2) Quanto appena rilevato serve anche a confutare ciò che ha affermato Restani: “Gli obiettivi indicati vanno a favore e sono di sostegno al legittimo governo della repubblica libica”. In realtà, come si è appena visto, non è così. Didatti, una cosa è asserire “no all’intervento armato, se la veda da solo il popolo libico”; altra è affermare “Gheddafi è l’aggredito, e va comunque sostenuto il suo pieno diritto di reprimere gli <insorti>”. E quest’ultima posizione, nella relazione di Pesce, non è sostenuta.

3) Pertanto, se la posizione di Pesce è quella da me qui ricordata, “l'obiettivo di costruire una opposizione a questa guerra” (lascio perdere, per la sua genericità, l’altro dichiarato obiettivo costituito dall’”approfondimento delle questioni”), il quale è ricondotto da Restani ai “motivi pratici” che avrebbero sorretto la relazione di Pesce così come alla loro iniziativa, rischia di stemperare ed essere assorbito nel genericismo pacifista e super partes, tanto più se abbinato all’invito – formulato, come detto, nella relazione di Pesce – a “lasciar fare” al “popolo libico”. Questo è uno, se non il principale, tra gli errori di valutazione a cui può condurre un’analisi condotta facendo uso di nozioni, perifrasi e categorie quali “milioni persone in piazza”, “solidarietà tra i popoli”, “rabbia popolare”, “masse”, “popolo arabo”, ecc.. E sono proprio di questo tipo gli “errori di valutazione rilevanti nell’immediato” di cui facevo menzione nelle mie osservazioni critiche, quando mi riferivo ai “motivi … pratici” di dissenso rispetto alla relazione di Pesce. Faccio notare, al riguardo, che ciò era già tutto scritto. Quindi, allorché Restani afferma che tali motivi pratici “non [gli] sono chiari”, egli dovrebbe attribuire la sua difficoltà nel “vedere chiaramente” detti motivi, ad altri fattori che non alla mia prosa.

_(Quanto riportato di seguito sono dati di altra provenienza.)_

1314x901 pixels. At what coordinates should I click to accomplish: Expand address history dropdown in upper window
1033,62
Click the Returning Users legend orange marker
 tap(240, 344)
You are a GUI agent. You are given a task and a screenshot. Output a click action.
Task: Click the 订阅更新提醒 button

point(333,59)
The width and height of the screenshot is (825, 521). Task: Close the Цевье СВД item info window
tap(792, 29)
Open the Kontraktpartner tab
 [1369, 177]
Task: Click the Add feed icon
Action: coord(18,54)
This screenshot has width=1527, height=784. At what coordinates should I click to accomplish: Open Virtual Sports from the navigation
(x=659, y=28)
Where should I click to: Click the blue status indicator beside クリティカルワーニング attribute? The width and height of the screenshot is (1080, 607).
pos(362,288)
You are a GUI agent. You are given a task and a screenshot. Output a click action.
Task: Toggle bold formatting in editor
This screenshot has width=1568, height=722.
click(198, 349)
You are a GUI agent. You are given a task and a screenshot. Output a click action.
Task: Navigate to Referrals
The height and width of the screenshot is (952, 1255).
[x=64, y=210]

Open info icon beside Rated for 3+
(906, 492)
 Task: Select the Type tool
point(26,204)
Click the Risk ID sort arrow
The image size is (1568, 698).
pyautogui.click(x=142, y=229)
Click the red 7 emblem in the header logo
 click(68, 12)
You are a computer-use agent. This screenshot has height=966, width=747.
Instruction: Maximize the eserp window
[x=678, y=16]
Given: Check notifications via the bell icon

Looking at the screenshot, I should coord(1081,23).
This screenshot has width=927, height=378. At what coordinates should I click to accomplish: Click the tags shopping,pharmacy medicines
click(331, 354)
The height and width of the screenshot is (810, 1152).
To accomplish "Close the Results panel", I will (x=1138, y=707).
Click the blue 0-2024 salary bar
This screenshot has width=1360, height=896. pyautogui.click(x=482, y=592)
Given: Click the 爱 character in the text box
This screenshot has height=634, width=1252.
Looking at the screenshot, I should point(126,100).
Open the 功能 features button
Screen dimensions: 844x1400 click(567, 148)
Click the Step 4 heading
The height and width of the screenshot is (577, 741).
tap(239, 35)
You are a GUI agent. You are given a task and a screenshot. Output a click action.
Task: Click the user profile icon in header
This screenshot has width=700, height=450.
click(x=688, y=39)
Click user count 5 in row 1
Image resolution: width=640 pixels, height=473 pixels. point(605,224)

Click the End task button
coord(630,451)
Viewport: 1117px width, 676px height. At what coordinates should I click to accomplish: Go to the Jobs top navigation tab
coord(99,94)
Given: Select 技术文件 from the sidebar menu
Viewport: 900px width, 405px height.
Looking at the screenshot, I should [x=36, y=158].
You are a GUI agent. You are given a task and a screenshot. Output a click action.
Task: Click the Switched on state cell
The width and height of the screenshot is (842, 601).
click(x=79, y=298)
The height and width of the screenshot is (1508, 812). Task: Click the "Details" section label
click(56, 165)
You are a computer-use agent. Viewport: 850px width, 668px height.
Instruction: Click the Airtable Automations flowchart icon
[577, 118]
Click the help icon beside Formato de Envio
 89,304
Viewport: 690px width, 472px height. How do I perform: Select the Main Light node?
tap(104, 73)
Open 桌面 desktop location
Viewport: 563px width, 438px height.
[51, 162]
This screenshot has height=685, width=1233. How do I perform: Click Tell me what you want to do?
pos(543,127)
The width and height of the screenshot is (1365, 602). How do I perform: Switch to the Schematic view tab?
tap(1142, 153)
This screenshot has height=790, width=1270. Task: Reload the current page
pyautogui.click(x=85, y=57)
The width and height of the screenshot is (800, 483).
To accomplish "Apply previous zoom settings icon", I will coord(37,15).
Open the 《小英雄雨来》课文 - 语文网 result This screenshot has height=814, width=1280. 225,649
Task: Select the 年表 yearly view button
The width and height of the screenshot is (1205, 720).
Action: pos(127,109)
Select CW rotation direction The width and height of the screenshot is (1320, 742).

4) A parte che nel mio intervento non affermo mai “la presenza nei paesi arabi di movimenti popolari”, bensì di manifestanti (con riferimento a Tunisia ed Egitto) e di insorti (rispetto alla Libia), comunque il punto è che non annetto alcuna funzione salvifica e progressiva di per sé a tali pretesi movimenti. E men che mai mi pare gliela attribuisca La Grassa. Anche perché è molto facile, soprattutto con l’apparato mediatico che abbiamo visto all’opera in questi mesi (ed in questi giorni, anche rispetto alla Siria), far passare agitazioni di gruppi relativamente minoritari della popolazione per oceanici sommovimenti di popolo. Al riguardo, ritengo che taluni documenti e manuali di istruzioni, redatti per lo più da organizzazioni statunitensi vocate all’esportazione della democrazia occidentale, relativi al modo di condurre la c.d. “lotta non violenta” per la democrazia, possano offrire elementi utili per valutare in modo meno trasognato l’asserita genuinità di certi presunti movimenti di popolo.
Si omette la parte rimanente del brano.